The credit for applying the laws of Boolean algebra goes to Claude. E. Shannon, an electrical engineer. Claude. E. Shannon in the year 1938, suggested that Boolean algebra can be applied to problems arising in telephone switching circuits and for this reason Boolean algebra is also known as Switching Algebra.
The other noteworthy persons to realise the significance of this algebra were August De- Morgan, Alfred North -White Head and Beltrand Russell.
Perhaps no one at that time might have realised that this abstract algebra was going to result in development of modern high speed digital computers, which have revolutionized the whole world today.
In fact Boolean algebra placed the theory of switching circuits on firm mathematical footings, which resulted in simplification of these circuits by simple mathematical methods.
Before discussing the Boolean algebra and its applications to switching circuits, it is important to have the knowledge of the logical statements and various operations that can be performed on these statements, because Boolean algebra deals with these statements
- A computer may be programmed to make decisions based on certain statement.
- The truth and falsity of statement is know its truth value.
- A statement is either true or false, but not both.
- A statement having a truth value is called Logical Statement and
- The truth-values of a logical statement namely, True(T) or False(F) are also known as Logical Constants.
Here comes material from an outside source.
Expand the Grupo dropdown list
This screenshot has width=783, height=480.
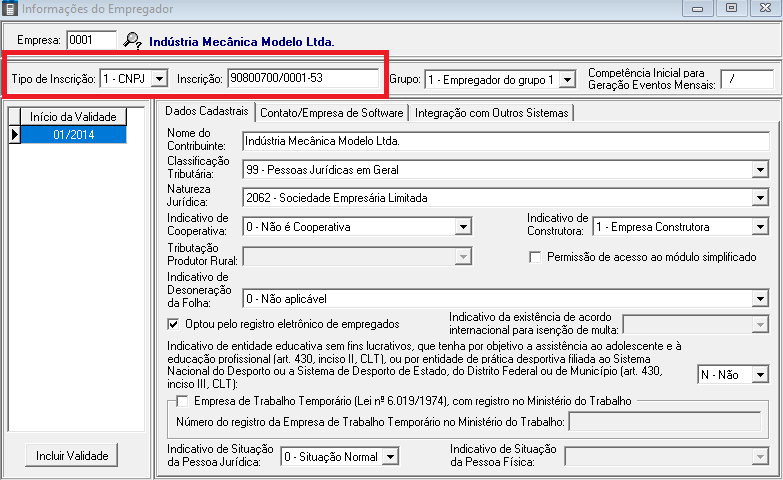(x=567, y=78)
To understand, the meaning of a Logical Statement. Let us explain it with the following statements.
a) Please, go to the school.
b) May God fulfil your desires!
c) What are you doing?
d) 2+2=5 e) 2+2=4
f) Roses are red.
g) Violets are blue.
All the above stated statements are meaningful as each one of these conveys a particular meaning. However these statements differ in one respect.
For example, the statements a), b), c) can not be classified as true or false that means we can not say whether these statements are true or false.
On the other hand the statements d) is false, and e), f) & g) are true
In other words, the statements d), e), f) and g) have a truth value which may be true or false.
Hence the statements d), e), f) and g) are logical statements whereas the statements a), b) and c) are not logical statements. Thus, a logical statement may be defined as a meaningful statement, which has truth value as TRUE or FALSE.
An exclamatory statement Is not a logical statement, because such a statement has no truth value.